I have an agent who says that Macmillan (one of the “Big 5” Publishers in English) wants to publish my first book. In a way I feel duplicitous because I have already published with Urlink.pub. However, I guess I am going to fight for the bigger publishing house on the Darwinian premise that the survival of the fittest is what all of us strive for. I don’t mean that I value ruthlessness, only that though I may give Urlink.pub a stipend, I am going on to greener pastures… Someday I hope to write a novel of the problems of publishing The Small Press. However, until I do, I must content to try to climb into the hoped-for higher realms of publication. It is what I have dreamed of my entire life.
All of this has cost money, but I believe I am not being cheated. I have no “connections” and the publishing business runs on the grease of “it’s-not-what-you-wrote-but-who-you-know.” If Dickens or Twain had lived today, he would have the same struggles that I do. Publishers routinely tell you in rejection letters that they may have nothing against either your writing style or what you said, except that “we don’t believe it can sell.” And they hate to take risks on first time authors. If they have a choice, they would rather sell Stephen King or Danielle Steele, because mere name recognition will sell those books. I don’t mean to give into standard writer’s gripes, but these are mine.

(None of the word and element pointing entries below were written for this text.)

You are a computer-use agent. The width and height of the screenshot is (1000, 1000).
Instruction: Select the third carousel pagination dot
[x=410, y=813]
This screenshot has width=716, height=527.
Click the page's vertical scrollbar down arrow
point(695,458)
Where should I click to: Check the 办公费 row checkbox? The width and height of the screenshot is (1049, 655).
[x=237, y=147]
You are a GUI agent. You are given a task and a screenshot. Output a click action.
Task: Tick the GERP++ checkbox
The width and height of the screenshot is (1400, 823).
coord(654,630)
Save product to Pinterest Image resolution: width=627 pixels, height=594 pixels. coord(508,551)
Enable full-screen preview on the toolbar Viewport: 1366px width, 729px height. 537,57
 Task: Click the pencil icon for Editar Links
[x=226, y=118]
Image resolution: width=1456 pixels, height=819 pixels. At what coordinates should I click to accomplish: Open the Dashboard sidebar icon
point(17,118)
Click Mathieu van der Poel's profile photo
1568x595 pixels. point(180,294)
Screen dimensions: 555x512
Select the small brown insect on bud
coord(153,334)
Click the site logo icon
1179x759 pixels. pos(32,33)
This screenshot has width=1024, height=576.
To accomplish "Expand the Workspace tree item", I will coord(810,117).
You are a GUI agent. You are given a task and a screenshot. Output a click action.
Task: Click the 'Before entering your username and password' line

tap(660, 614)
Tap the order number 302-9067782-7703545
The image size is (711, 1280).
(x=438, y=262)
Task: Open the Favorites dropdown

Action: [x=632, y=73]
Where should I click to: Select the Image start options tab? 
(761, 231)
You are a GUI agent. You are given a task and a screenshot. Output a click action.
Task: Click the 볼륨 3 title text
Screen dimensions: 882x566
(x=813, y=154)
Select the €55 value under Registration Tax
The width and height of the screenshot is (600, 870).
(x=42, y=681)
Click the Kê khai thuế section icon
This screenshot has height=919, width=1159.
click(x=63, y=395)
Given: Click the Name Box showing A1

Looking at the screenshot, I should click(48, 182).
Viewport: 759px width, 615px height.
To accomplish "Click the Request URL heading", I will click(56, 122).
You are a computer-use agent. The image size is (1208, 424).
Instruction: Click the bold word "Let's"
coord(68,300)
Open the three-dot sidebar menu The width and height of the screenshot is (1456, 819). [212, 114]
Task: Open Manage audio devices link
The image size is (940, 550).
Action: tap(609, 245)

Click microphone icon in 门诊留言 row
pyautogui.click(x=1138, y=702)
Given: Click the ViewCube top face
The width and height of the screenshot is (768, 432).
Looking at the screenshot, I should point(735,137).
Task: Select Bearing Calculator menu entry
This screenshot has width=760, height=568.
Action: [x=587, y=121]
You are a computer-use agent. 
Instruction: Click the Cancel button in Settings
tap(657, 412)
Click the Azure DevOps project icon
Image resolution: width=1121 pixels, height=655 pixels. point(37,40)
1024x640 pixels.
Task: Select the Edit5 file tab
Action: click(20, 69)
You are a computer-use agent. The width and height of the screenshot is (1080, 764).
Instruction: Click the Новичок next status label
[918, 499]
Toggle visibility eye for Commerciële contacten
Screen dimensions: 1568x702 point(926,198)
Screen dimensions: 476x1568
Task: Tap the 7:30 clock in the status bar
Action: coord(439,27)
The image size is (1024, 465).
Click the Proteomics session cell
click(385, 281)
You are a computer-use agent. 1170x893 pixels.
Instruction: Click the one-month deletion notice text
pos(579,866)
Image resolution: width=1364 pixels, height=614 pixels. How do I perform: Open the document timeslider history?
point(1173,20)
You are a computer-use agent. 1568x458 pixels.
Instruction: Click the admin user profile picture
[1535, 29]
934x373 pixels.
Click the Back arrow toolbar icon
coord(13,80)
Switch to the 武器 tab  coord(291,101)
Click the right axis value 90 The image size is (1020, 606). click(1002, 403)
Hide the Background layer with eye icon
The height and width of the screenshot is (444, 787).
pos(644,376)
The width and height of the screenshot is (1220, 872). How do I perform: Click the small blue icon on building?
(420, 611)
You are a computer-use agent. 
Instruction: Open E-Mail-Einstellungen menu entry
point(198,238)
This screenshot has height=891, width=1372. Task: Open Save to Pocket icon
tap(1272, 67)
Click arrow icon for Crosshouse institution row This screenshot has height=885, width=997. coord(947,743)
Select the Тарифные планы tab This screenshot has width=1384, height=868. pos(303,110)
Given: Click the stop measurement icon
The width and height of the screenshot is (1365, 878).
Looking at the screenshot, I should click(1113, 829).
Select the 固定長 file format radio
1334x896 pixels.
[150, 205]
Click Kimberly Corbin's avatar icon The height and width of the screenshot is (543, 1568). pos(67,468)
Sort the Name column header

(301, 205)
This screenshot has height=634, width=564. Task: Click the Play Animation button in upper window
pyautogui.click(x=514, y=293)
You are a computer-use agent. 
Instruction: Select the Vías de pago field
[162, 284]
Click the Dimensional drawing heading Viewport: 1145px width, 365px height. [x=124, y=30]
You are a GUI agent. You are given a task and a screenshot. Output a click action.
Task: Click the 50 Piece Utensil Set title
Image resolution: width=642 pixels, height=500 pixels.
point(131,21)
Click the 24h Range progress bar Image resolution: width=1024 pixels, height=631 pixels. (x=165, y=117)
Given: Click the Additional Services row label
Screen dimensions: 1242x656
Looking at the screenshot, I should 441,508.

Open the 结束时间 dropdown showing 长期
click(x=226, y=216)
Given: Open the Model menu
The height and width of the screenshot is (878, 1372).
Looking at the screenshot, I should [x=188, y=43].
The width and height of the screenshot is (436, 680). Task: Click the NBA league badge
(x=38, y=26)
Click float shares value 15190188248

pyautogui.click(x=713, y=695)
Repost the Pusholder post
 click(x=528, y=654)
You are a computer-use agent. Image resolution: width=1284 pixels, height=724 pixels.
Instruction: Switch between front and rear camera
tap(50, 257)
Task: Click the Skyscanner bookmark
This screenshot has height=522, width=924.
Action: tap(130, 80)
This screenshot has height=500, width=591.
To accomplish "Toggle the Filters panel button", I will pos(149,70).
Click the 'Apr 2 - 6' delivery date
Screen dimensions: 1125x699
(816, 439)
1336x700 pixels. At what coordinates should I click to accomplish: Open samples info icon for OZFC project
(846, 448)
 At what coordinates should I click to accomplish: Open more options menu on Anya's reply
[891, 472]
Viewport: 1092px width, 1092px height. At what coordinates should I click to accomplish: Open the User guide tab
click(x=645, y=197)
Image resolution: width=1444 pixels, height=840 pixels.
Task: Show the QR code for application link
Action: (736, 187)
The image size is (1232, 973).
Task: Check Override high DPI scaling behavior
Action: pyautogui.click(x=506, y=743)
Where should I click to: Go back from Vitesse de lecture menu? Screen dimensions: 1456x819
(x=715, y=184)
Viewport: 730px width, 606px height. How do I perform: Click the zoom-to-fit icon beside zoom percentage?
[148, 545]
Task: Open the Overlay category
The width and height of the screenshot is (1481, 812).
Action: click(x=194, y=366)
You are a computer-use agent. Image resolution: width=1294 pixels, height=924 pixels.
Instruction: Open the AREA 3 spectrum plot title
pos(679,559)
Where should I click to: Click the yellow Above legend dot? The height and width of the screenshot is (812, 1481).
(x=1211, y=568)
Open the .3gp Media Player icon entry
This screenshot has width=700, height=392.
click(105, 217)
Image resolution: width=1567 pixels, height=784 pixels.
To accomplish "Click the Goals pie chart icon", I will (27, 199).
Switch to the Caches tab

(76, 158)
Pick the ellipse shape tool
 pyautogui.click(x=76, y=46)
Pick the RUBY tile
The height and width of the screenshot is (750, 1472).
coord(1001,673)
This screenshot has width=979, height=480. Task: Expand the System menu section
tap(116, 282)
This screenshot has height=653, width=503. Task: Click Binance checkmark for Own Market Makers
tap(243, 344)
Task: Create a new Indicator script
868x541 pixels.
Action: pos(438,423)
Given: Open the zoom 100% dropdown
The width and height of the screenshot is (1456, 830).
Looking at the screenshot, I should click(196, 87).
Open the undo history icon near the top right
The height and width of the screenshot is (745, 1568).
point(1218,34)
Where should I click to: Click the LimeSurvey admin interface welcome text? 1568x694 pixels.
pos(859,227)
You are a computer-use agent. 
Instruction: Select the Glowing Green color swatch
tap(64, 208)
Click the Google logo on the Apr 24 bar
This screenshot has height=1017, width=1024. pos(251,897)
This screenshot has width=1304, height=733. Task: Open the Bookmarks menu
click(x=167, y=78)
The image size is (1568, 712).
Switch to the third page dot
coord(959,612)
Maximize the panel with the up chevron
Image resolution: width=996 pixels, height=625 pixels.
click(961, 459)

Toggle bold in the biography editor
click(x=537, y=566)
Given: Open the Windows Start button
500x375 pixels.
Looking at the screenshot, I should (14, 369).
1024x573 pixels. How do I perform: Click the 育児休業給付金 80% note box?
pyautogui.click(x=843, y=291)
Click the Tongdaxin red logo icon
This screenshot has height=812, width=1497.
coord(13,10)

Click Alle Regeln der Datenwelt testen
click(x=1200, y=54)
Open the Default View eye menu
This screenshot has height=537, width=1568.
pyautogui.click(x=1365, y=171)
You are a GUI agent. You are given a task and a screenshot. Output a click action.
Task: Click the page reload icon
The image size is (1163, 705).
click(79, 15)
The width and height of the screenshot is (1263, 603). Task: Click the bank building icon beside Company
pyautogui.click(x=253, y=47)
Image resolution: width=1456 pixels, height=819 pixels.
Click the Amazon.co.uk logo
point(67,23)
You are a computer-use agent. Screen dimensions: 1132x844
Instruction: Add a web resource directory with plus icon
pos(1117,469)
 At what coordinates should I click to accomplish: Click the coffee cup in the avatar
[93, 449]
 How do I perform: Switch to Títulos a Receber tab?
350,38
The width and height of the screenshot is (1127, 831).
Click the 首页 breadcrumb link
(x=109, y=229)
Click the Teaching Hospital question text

I have known poets (who will remain nameless) who are such pessimists about their work being picked up by a big publisher that they make me look like optimism itself. They say that they write “as a labor of love.” Despite their occasional despair, I look at them as my heroes: they work on even when their hopes are down of ever getting recognition outside of the small circles in which they work. However–and despite some of them having helped me with things like editing my books–I am relieved that I am now approaching having a larger audience.
The book Macmillan is going to take on–God willing–is The Bible According to Eve: Women of the Torah. I simply hope and pray that it will end on the best seller lists. I know it is crass to pay for money, but I hope God will understand: not only did I write Poor Folk, I almost am one right now. I live largely at my mom’s expense as I type.